INSTRUCTIONS FOR THE TASK: Wherever the word "each" appears in a line of the data, that line should be copied.

——

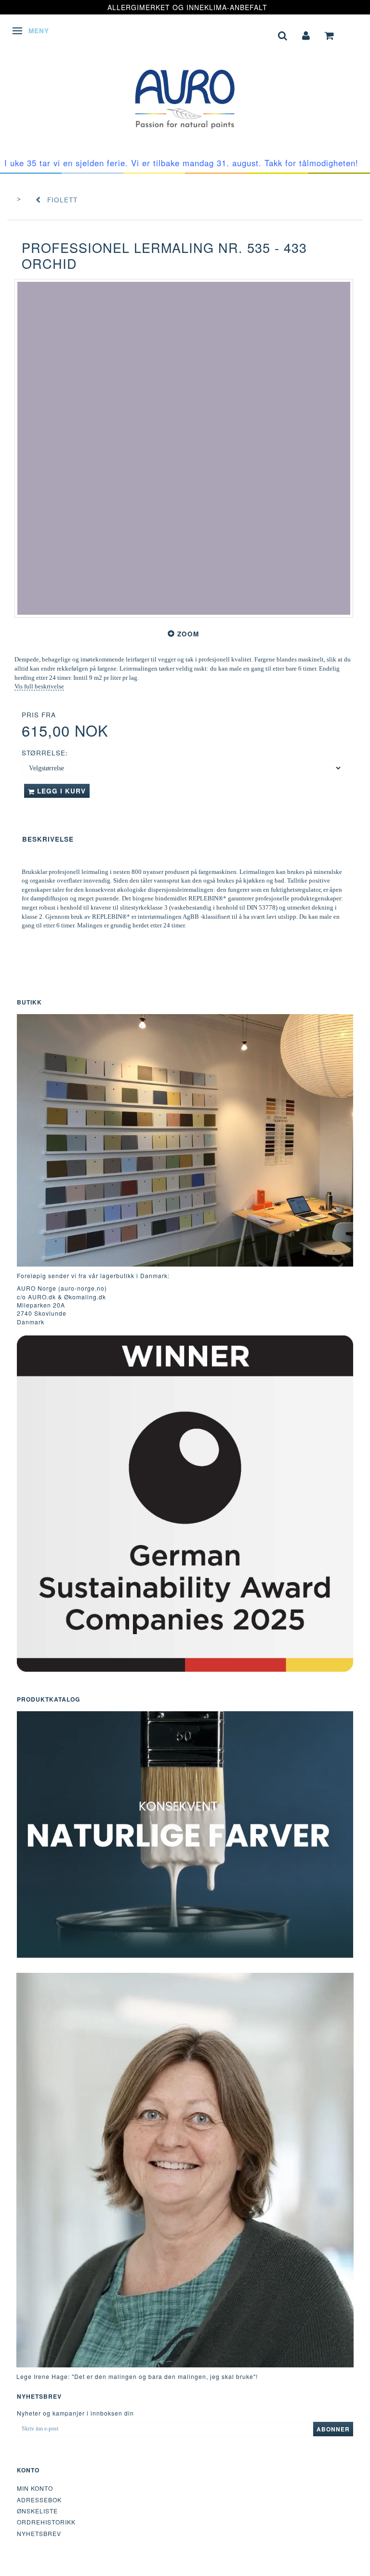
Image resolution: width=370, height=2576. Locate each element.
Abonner (333, 2429)
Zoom (188, 633)
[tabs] (283, 34)
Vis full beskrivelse (39, 686)
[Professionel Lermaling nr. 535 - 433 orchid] (183, 448)
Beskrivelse (48, 839)
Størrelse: (45, 752)
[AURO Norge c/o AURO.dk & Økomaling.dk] (185, 91)
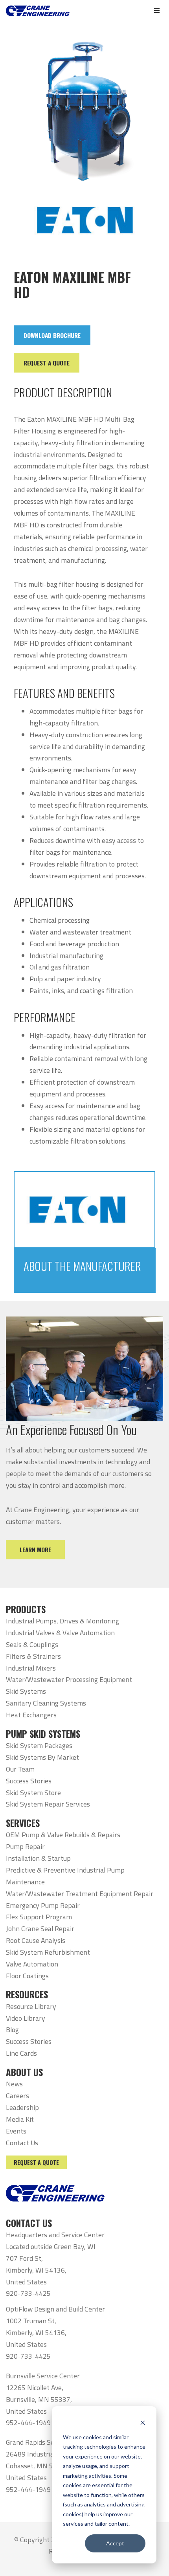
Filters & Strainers (33, 1656)
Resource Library (31, 2006)
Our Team (20, 1769)
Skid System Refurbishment (48, 1952)
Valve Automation (32, 1964)
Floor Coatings (27, 1975)
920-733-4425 (28, 2293)
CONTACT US (29, 2223)
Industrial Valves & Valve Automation (60, 1632)
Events (16, 2131)
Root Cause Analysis (35, 1940)
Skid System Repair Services (48, 1804)
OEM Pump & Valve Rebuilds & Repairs (63, 1834)
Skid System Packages (39, 1745)
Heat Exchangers (31, 1714)
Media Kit (20, 2119)
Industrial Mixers (31, 1668)
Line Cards (21, 2053)
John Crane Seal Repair (40, 1928)
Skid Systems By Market (42, 1757)
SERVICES (23, 1823)
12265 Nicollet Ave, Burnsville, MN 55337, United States (39, 2399)
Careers (17, 2095)
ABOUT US (24, 2072)
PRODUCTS (26, 1609)
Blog (12, 2029)
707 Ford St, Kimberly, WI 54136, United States (36, 2270)
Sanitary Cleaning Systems (46, 1703)
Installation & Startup (38, 1858)
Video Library (25, 2018)
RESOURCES (27, 1994)
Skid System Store (33, 1792)
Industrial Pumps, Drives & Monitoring (62, 1621)
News (14, 2083)
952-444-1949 (28, 2422)
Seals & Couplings (32, 1644)
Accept (115, 2543)
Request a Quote (36, 2162)
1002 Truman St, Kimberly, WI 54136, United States (36, 2332)
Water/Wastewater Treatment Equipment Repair (79, 1893)
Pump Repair (25, 1846)
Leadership (22, 2107)
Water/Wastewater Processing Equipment (69, 1679)
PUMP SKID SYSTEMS (43, 1734)
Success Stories (28, 1780)
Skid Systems (26, 1691)
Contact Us (22, 2142)
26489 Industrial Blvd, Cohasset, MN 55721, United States (38, 2466)
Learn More (35, 1549)
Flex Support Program (39, 1916)
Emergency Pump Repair (43, 1905)
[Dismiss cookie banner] (142, 2422)
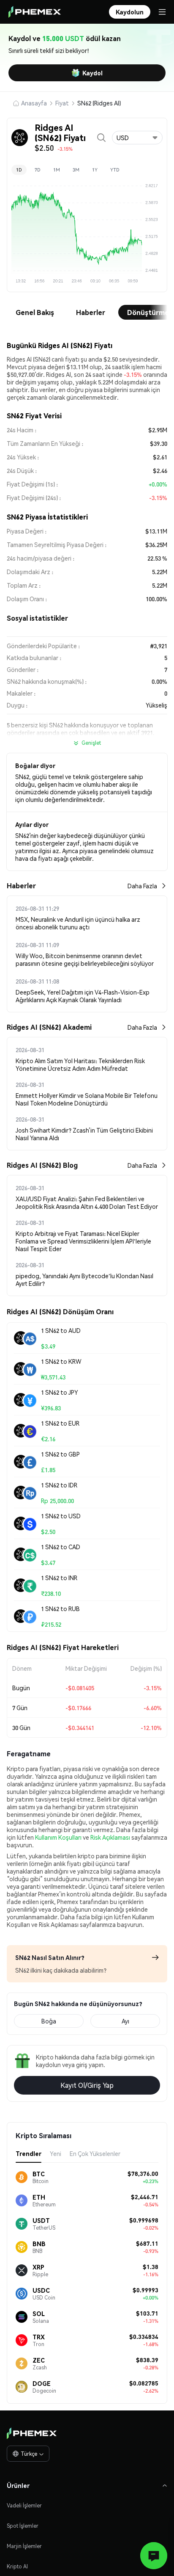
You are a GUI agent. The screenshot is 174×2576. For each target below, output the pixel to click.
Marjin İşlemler (24, 2546)
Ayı (125, 2021)
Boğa (48, 2021)
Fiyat (62, 103)
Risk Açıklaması (110, 1837)
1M (56, 170)
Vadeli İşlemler (24, 2505)
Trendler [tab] (28, 2153)
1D (19, 170)
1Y (95, 170)
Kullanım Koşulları (58, 1837)
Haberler (90, 312)
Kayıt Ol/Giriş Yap (87, 2085)
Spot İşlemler (22, 2526)
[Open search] (101, 137)
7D (38, 170)
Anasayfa (34, 103)
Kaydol (92, 73)
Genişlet (91, 743)
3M (76, 170)
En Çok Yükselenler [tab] (95, 2153)
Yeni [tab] (55, 2153)
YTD (115, 170)
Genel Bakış (35, 312)
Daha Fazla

——

YOUR SOLUTION:
Image resolution: width=370, height=2576. Locate each element.
You are a GUI agent. The screenshot is 174×2576. For each target below, output the pixel to click.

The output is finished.